Why All This Was Necessary: The Tender Offer Story
To understand the motivation of both companies, it’s enough to recall October 2025. OpenAI conducted a large-scale tender offer, fully sanctioned by the board of directors. Current and former employees were allowed to sell shares worth up to 30 million each. 6.6 billion in a single transaction.
Of those, around seventy-five individuals chose to cash out the full amount — all thirty million. For comparison, the previous limit per employee was just $10 million. The company tripled the cap precisely because the old rule was generating quiet but palpable dissatisfaction among leading researchers and engineers. The people creating the technology on which the company’s multi-billion-dollar valuation rests wanted the ability to turn at least some of their paper wealth into real money.
And here is the key point: OpenAI organized this entire campaign on its own, ran it through the board of directors, and approved every transaction. This is exactly the right that private companies are so fiercely trying to protect. They are not against secondary sales as such. They are against anyone doing it without their knowledge and control.

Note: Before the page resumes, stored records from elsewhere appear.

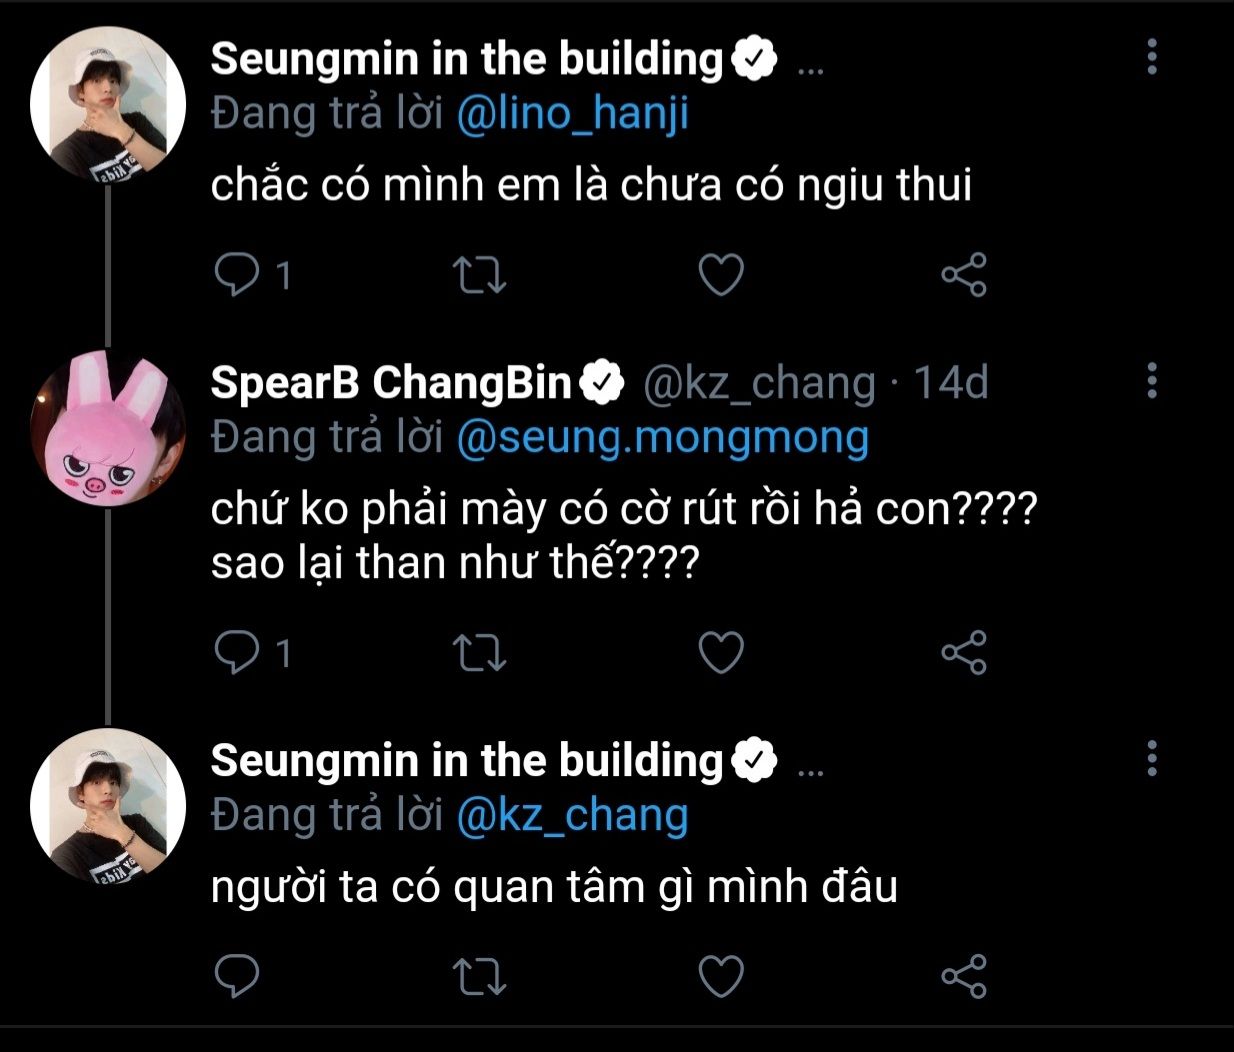The height and width of the screenshot is (1052, 1234).
Task: Open more options on ChangBin's tweet
Action: click(x=1152, y=381)
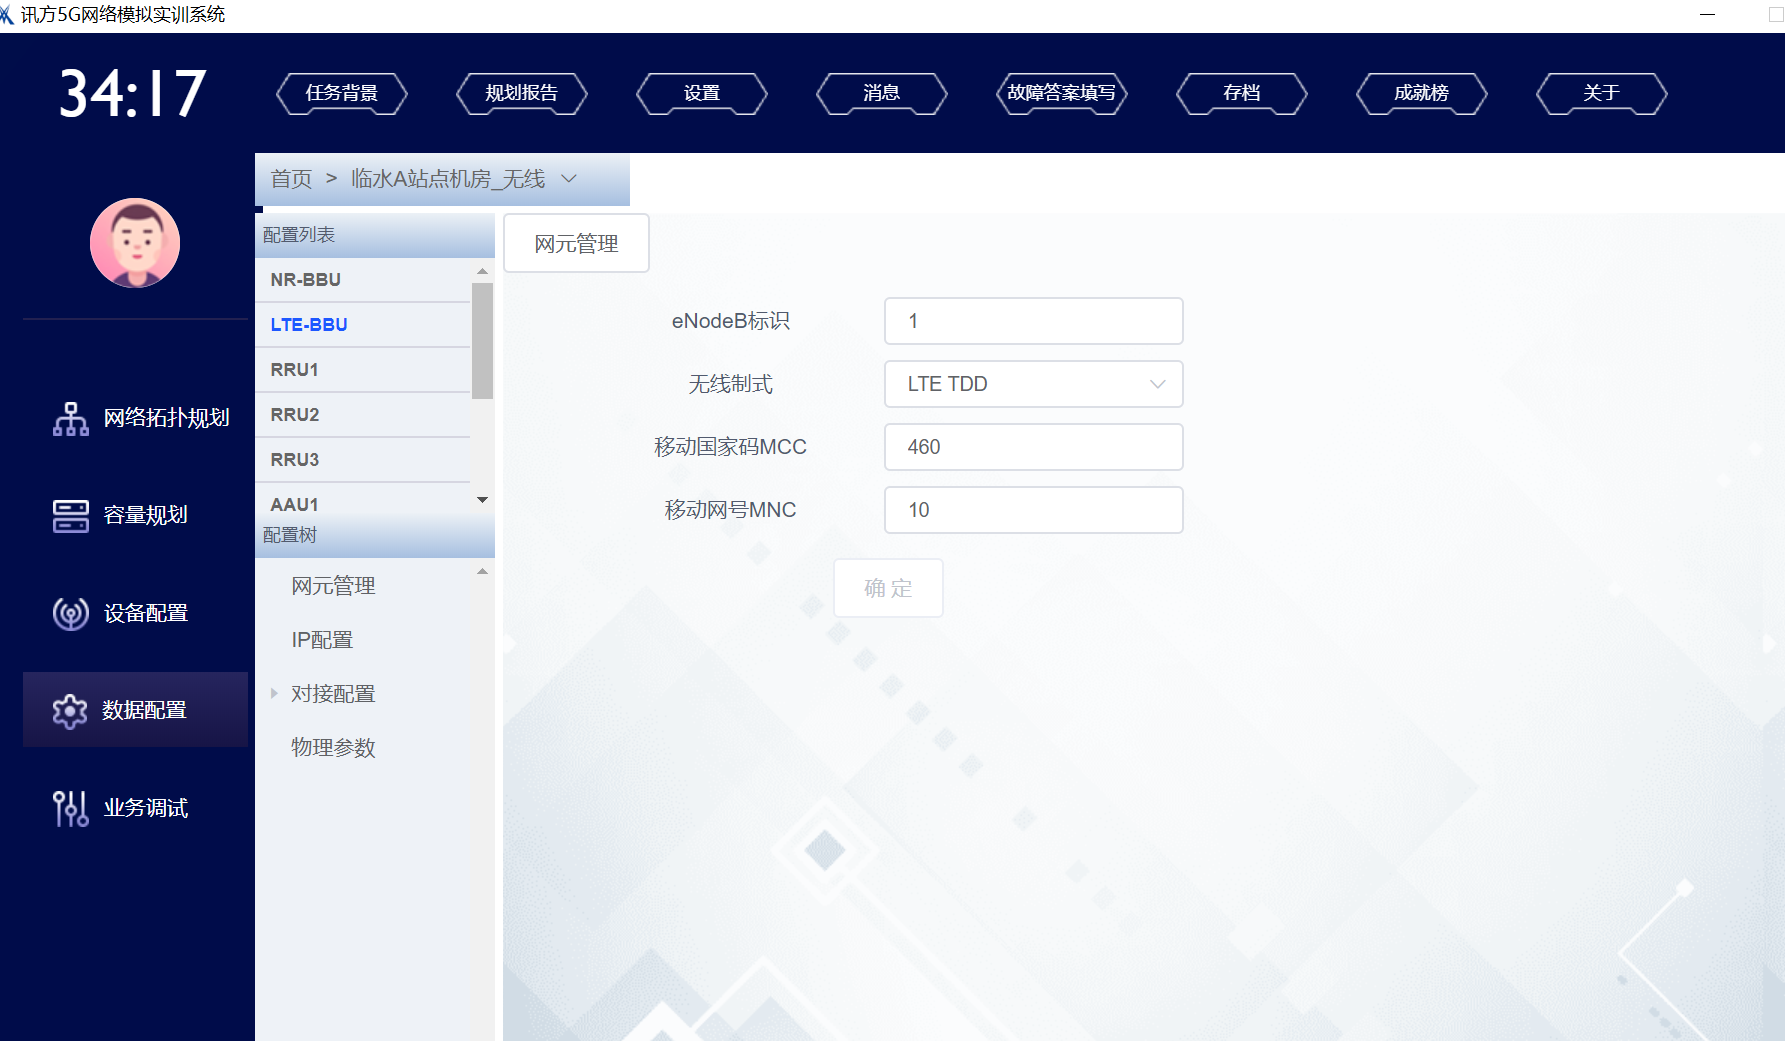The width and height of the screenshot is (1785, 1041).
Task: Click the device configuration antenna icon
Action: [70, 613]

Control Over the Cap Table as the Ultimate Asset
For a private company, the shareholder register is not just a list of names. It is a strategic asset. Too many holders and the company risks crossing the threshold beyond which it is obligated to go public, even if it doesn’t want to. Too many unknown or unfriendly shareholders and the board loses control over key decisions. Too hot an uncontrolled market and the company’s valuation begins to lead a life of its own, detaching from reality and creating problems for future funding rounds.
Investors, for their part, are desperately seeking access to the fast-growing revenues of AI startups. Demand for OpenAI and Anthropic paper is colossal, while supply is artificially constrained. And when there is that kind of imbalance, the market will always find a loophole. And indeed, it found them — those very same SPVs, forward contracts, tokenized stakes, and crypto platforms. Now the companies are methodically shutting those loopholes down.
Context: The Robinhood Tokens and Other Episodes
The current crackdown has a backstory. In July 2025, OpenAI already had to deny reports about launching tokenized shares of the company, which Robinhood had allegedly been planning to offer. At the time, many saw this as a trial balloon: maybe the company really was thinking about issuing some kind of blockchain-based instrument for trading its shares? But OpenAI responded instantly and firmly: no, we are not planning anything of the sort, period.
Looking back now, it becomes clear that this was not just an isolated episode, but part of a broader picture. The companies watched as a shadow market grew up around them, as new schemes kept appearing, as crypto platforms launched products exploiting their brand and their valuation, and they decided that enough was enough. Enough of grey-market SPVs, enough of perpetual futures, enough of PreStocks and others like them.
What Comes Next
For investors who were hoping to grab a piece of Anthropic or OpenAI before an IPO, hard times are coming. The official channels for secondary sales — through tender offers sanctioned by the board of directors — remain, but they are open only to employees and select early investors. For everyone else, the door has just slammed shut.
Both companies have made it clear that they will defend their shareholder registers with the same determination with which they defend their models and their technology. Control over who owns their shares is no less important to them than control over their code. And in a world where the valuation of AI startups has already sailed past the trillion-dollar mark, this battle over the cap table is only going to intensify.